The old book-keeper looked up as though about to thank the young man, but there seemed to be a lump in his throat which prevented him from speaking.
Suddenly Mr. Wheatcroft began, explosively, "That's all very well! but what I still don't understand is how Paul got those photographs!"
Mr. Whittier looked at his son and smiled. "That is a little mysterious, Paul," he said, "and I confess I'd like to know how you did it."
"Were you concealed here yourself?" asked Mr. Wheatcroft.
"No," Paul answered. "If you will look round this room you will see that there isn't a dark corner in which anybody could tuck himself."
"Then where was the photographer hidden?" Mr. Wheatcroft inquired, with increasing curiosity.

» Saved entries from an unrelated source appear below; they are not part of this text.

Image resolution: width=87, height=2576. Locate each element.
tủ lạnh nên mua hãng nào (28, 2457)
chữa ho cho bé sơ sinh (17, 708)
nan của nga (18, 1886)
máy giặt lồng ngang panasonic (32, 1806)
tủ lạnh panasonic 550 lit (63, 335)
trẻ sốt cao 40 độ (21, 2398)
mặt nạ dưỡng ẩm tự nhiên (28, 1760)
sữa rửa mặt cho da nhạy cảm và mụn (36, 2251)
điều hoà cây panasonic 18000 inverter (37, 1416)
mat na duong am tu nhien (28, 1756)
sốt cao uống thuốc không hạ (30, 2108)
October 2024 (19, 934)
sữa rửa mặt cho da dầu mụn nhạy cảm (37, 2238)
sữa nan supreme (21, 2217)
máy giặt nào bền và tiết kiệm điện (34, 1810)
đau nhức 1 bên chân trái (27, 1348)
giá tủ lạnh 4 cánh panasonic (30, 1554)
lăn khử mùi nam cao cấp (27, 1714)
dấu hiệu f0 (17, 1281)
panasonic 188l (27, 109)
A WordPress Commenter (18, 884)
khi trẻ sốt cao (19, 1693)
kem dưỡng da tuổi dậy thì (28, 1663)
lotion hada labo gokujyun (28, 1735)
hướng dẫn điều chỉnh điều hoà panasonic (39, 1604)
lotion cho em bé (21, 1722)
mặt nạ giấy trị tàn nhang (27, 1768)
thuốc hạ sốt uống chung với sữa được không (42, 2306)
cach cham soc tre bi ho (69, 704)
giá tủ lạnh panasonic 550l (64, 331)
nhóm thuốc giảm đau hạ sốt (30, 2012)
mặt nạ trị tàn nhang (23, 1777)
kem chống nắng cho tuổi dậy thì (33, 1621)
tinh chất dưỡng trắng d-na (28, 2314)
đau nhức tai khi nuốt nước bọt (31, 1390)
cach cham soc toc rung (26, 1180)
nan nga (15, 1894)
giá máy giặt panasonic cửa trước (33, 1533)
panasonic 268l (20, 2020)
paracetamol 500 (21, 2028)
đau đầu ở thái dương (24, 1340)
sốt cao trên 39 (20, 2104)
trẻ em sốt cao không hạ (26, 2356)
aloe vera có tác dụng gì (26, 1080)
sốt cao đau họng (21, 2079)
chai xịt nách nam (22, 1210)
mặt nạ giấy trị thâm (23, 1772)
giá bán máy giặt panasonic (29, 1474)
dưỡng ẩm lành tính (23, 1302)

"In the clock," responded Paul.
"In the clock?" echoed Mr. Wheatcroft, greatly amazed. "Why, there isn't room in the case of that clock for a thin midget, let alone a man!"
Paul enjoyed puzzling his father's partner. "I didn't say I had a man there or a midget either," he explained. "I said that the photographer was in the clock--and I might have said that the clock itself was the photographer."